I have tree tables, Customer, Invoice and InvoiceRow with the standard relations.

These I have to export in one fixed field length file with the first two characters of each row identifying the row type. The row types have different specifications.

I could probably do it with a nested loop in a script block, but this is my first ever SSIS package and that solution feels wrong.

edit:

The output has to have:
Customer
Invoice
Rows
Customer
Invoice
Rows
and so on

/johan/

A: 

Process your three tables so that the outputs are all appropriate for your output file (including the row type designator). You'll have to do this in three separate flow paths in your data flow, then bring the rows together in a Union All data flow element. From there, process them as needed to create your output file.

Harper Shelby
How do I get the right ordering of the rows in the output? First customer; its invoices and their rows. Next customer, its invoices and so on.
idstam
A: 

Your gut feeling on doing this using a Script Destination component is correct. Unfortunately, this scenario doesn't jive with SSIS well. I don't consider this a beginner package. If you must use SSIS then I'd start by inner joining all the data so there is one row for each InvoiceRow, containing the data needed from all three tables.
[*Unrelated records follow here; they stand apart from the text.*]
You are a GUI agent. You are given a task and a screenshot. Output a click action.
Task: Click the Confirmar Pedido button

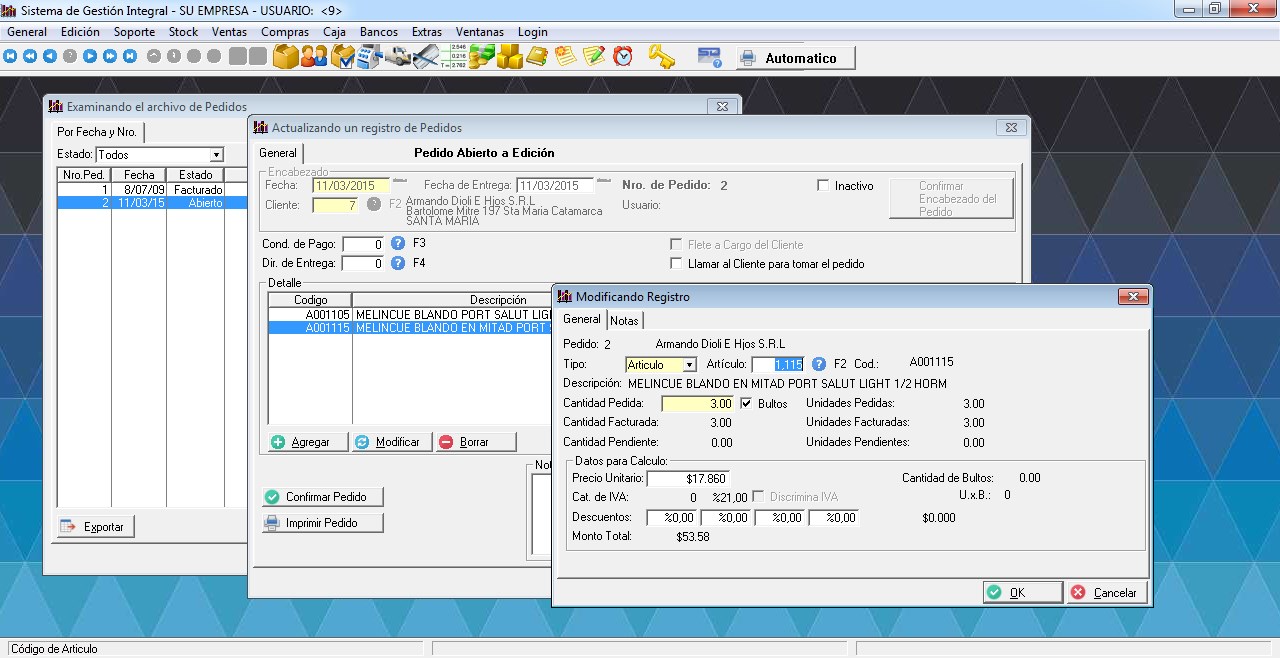point(323,497)
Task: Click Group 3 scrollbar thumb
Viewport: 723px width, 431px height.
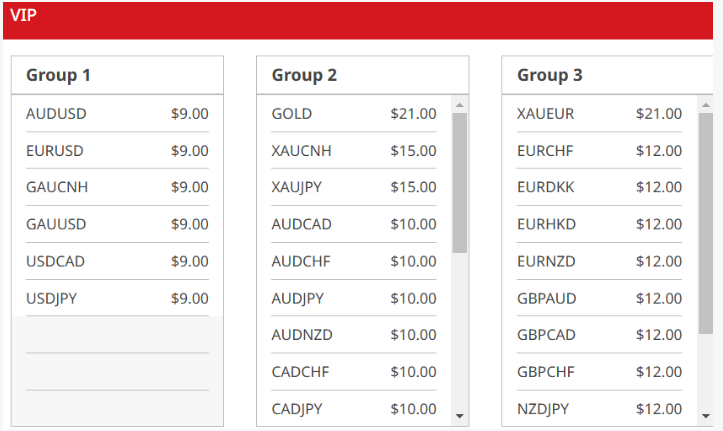Action: 705,222
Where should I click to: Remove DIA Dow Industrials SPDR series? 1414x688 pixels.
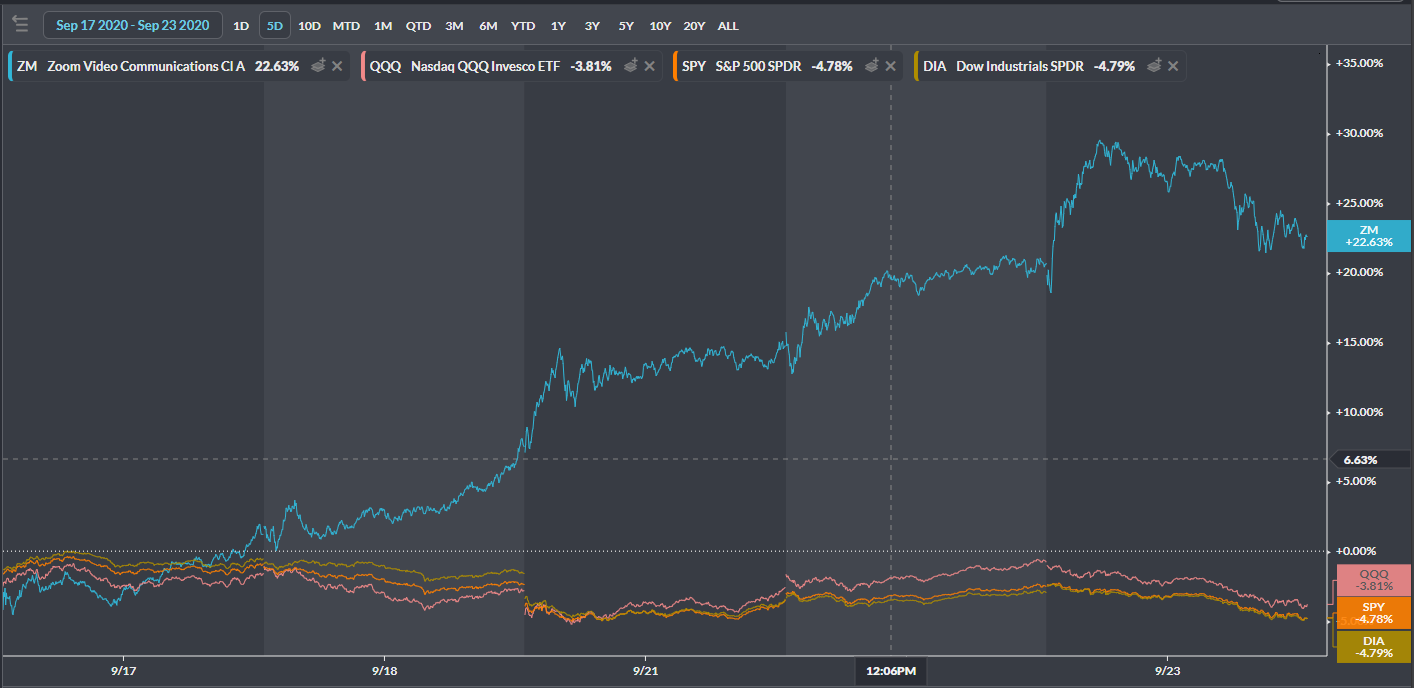[x=1173, y=66]
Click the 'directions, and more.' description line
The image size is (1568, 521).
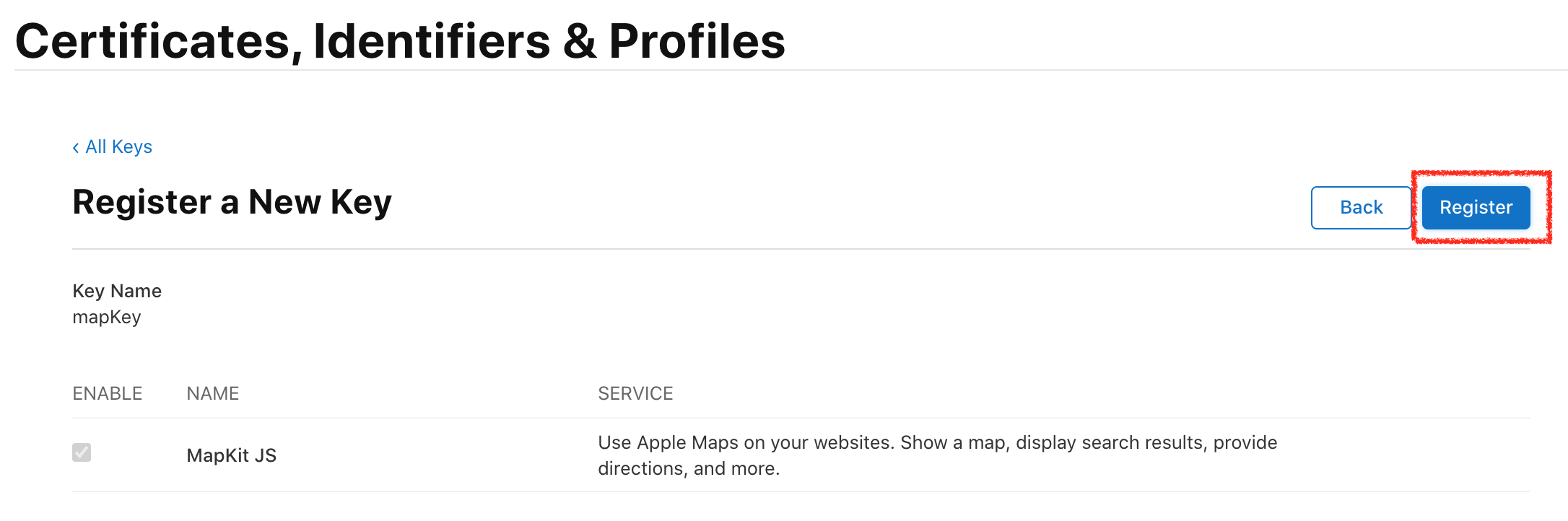pos(689,469)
CustomerCols, InvoiceCols, RowCols

Then, in the script destination component you'll need to keep track of the customer and invoice values, as they change you'll need to write extra rows to the output.

See Creating a Destination with the Script Component for more information on script destination.

My experience shows that script destinations can have good performance.

JarrettV
A: 

I would avoid writing Script Destination, and use just Script Transform + Flat File Destination. This way, you concentrate on the logical output (strings of data), while allowing SSIS to do actual writing to the file (it might be a bit more efficient, plus you concentrate on your business, not on writing to files).

First, you'll need to get denormalized data. You can do joins and sorts in the DBMS, but if you don't want to put too much pressure on DBMS - just get sorted data out of it and merge it using two SSIS Merge Join transforms.

Then do the script: keep running values of current Customer and Invoice, output them when they change, output InvoiceRow on every input. Something like this:

if (this.CustomerID != InputBuffer.CustomerID) {
  this.CustomerID = InputBuffer.CustomerID;
  OutputBuffer.AddRow();
  OutputBuffer.OutputColumn = "Customer: " + InputBuffer.CustomerID + " " + InputBuffer.CustomerName;
}
// repeat the same code for Invoice

OutputBuffer.AddRow();
OutputBuffer.OutputColumn = "InvoiceRow: " + InputBuffer.InvoiceRowPrice;

Finally, add a Flat File Destination with a single column (OutputColumn created by the script) to write this to the file.